● Short exercise: Copy every one of the records word for word, leaving the pictures out.

● Some records:
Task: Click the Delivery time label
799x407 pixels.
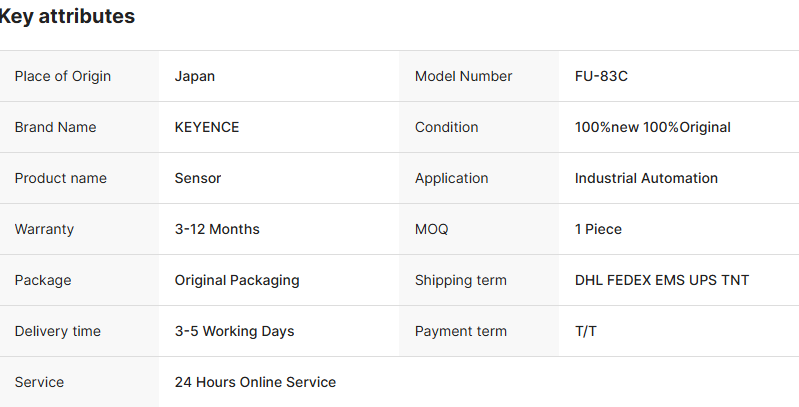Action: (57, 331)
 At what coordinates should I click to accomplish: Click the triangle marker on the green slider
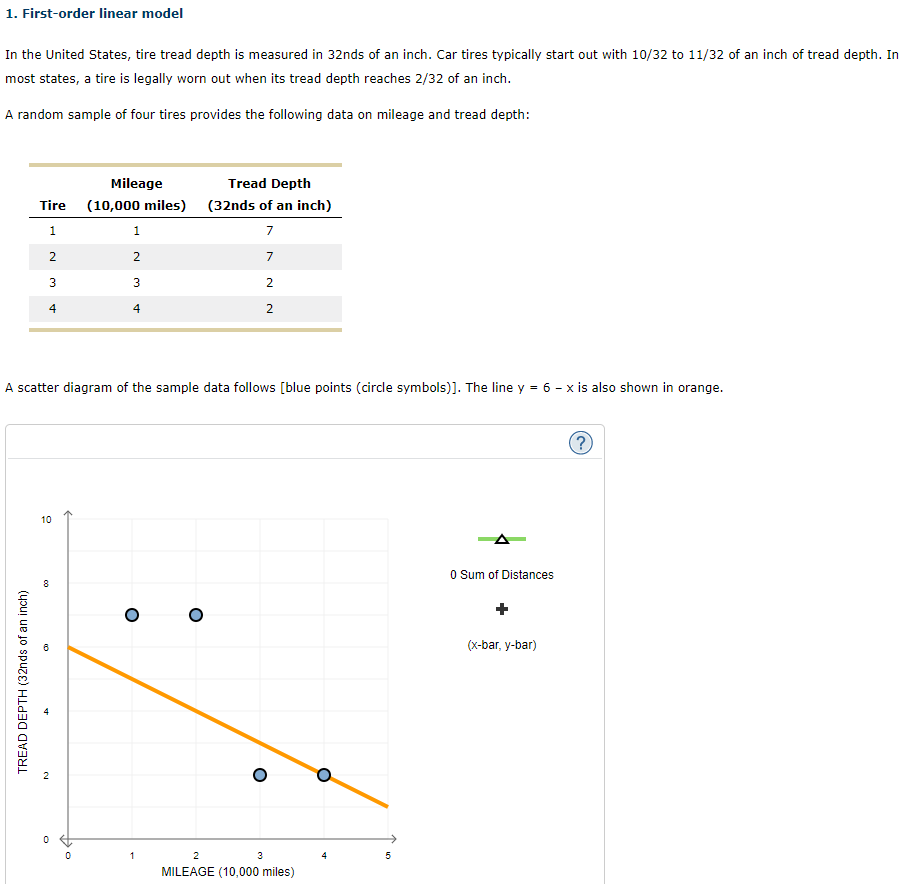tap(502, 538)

● Solution for this task:
Task: Click the Delivery time label
799x407 pixels.
Action: (57, 331)
 At what coordinates should I click to accomplish: Click the triangle marker on the green slider
tap(502, 538)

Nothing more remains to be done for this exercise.